Like a large swath of the Internet, I have become increasingly obsessed with the nonsensical tweets of the @horse_ebooks spambot twitter account (if you don’t know what I’m talking about, here are some links: Know Your Meme; The Ballad of @Horse_ebooks; The Human Being Behind @Horse_ebooks; and the Web Comic). I also love the @nytimes twitter account, which is now 5 years old and over 5 million followers strong. I felt like it would be fun to do something silly to commemorate how far @nytimes has come…
And thus, @nytimes_ebooks was born.
If you are interested, this is how it works. First though, I must restate my usual caveat: I am a developer at the New York Times who works on twitter (among other things), but this is NOT an official project of the NY Times or part of our twitter strategy.
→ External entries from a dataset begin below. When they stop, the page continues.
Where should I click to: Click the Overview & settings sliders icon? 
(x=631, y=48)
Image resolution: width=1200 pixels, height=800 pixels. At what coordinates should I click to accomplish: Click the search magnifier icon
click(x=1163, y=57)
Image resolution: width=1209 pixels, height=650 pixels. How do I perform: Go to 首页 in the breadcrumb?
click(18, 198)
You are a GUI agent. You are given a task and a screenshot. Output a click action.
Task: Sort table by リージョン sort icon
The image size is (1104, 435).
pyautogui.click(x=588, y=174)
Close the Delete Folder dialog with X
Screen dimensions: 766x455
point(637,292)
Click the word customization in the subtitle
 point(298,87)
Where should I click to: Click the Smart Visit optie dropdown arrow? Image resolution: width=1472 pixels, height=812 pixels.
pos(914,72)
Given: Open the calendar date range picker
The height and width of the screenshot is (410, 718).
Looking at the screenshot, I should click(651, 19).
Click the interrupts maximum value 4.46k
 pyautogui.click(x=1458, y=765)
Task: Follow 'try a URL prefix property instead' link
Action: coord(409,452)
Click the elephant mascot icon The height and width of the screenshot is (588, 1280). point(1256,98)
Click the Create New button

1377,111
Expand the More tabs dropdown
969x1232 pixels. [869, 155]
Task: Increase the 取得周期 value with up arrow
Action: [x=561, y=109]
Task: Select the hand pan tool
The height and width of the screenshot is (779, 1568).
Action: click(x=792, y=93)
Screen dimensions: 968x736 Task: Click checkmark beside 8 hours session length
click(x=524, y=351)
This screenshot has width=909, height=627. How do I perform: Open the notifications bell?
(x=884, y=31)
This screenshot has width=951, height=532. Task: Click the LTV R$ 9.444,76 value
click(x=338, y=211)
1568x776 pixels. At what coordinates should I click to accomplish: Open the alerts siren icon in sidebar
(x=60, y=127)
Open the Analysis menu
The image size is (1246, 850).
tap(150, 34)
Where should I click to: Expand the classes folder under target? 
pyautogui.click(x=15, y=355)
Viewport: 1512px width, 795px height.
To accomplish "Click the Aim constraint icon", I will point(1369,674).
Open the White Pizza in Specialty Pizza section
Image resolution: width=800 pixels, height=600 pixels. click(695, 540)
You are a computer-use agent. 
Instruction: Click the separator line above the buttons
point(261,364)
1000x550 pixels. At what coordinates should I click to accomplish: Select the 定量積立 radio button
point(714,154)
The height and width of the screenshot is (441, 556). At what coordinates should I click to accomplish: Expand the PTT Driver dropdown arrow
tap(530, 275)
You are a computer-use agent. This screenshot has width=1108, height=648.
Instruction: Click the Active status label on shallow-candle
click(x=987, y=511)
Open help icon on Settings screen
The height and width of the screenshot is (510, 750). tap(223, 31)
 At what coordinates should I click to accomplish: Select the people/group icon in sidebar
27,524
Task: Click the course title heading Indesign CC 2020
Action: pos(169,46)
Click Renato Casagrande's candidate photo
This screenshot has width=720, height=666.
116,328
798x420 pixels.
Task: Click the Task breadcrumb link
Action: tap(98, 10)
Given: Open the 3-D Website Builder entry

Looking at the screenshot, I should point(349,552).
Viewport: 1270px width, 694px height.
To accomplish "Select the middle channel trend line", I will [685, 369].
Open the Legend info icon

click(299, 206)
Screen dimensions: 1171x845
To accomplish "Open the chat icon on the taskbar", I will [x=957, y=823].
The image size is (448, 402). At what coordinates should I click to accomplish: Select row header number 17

Silly to have to declare this, but I don’t want to see any blog posts leaping to conclusions about such a silly topic.
Anyhow, if you are curious, this is how it works:
- On a cron job, I grab the RSS feed for the New York Times homepage and look for new articles.
- I have some code to grab the article text whether it’s an article or a blog post.
- I then extract quotes I find in the text; these are usually a lot more colorful than the rest of the article (better for ebookification)
- This is fed into a Markov Chainer which then spits out a sentence. I set the order to be 1 to make it more nonsensical.
- Then I do a few stylistic tweaks to match the @horse_ebooks style: replace apostrophes with spaces, truncate the last word of sentences if preceded by a preposition. It’s the little things that make the difference.
- Of course, I also append a shortened URL so you can see where the text came from.
I’m still tweaking things, but it’s remarkable how compelling the text generated from this approach can be, especially since a low-ordered Markov generation is more prone to looping and nonsense. All of which makes for a fun hack.